## BEGIN Provided entries
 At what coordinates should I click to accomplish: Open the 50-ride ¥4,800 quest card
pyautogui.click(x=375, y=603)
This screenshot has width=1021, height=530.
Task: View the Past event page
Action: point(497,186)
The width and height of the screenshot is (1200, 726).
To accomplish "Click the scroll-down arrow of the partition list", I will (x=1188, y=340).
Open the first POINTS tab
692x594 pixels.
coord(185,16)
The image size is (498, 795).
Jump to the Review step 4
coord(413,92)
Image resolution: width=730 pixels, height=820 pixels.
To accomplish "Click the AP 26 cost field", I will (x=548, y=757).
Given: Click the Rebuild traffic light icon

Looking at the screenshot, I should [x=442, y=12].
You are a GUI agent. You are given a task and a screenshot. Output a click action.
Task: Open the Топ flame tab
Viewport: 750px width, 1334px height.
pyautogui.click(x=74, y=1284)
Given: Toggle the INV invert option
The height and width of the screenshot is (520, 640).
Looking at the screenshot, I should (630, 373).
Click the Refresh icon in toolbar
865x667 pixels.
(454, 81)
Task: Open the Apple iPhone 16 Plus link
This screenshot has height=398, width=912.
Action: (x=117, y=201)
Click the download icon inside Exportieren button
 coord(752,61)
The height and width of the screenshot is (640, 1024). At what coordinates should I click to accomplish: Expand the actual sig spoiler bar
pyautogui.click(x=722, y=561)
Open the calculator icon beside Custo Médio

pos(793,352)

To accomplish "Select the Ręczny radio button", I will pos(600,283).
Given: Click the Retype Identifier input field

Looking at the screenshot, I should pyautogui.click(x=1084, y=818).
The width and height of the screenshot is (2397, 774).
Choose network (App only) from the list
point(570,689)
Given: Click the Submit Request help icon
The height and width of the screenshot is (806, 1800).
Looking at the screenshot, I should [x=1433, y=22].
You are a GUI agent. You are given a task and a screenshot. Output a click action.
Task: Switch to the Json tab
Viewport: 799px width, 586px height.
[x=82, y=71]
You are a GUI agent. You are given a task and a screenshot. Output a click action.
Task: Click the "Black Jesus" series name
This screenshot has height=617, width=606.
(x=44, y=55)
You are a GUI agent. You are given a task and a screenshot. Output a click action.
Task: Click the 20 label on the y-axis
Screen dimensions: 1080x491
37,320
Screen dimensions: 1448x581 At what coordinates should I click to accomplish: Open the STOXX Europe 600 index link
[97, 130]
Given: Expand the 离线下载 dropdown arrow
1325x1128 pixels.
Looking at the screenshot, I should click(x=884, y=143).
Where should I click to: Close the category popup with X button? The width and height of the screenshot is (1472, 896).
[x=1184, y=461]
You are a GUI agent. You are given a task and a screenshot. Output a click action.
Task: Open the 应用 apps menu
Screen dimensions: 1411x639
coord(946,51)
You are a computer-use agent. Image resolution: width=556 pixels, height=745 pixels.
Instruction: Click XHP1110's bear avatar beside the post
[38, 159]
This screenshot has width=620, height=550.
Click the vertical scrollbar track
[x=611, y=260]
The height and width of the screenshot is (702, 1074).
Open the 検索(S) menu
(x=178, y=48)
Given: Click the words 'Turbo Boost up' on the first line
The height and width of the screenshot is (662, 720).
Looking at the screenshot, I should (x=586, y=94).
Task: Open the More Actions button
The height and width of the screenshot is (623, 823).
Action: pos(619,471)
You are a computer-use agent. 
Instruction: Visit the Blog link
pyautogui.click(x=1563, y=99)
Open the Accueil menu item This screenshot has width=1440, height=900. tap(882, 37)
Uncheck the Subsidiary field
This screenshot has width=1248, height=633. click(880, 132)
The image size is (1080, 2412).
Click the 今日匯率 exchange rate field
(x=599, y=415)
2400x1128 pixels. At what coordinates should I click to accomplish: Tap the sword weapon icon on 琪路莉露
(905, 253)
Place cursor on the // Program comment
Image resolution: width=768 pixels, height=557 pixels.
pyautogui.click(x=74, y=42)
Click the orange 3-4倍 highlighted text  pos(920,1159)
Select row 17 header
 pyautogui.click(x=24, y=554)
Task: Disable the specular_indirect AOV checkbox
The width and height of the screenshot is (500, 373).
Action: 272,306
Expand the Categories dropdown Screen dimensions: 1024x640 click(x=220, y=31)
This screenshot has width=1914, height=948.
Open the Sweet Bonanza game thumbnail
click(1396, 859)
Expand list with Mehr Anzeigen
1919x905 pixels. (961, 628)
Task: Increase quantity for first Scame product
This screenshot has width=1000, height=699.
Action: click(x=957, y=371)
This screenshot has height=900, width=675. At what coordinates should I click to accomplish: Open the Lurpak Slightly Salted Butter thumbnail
## END Provided entries
Work required — Collect each line from the listing above that contains the word "dimensions".

Full response —
Screen dimensions: 1080x491
Screen dimensions: 1448x581 At what coordinates should I click to accomplish: Open the STOXX Europe 600 index link
Screen dimensions: 1411x639
Expand the Categories dropdown Screen dimensions: 1024x640 click(x=220, y=31)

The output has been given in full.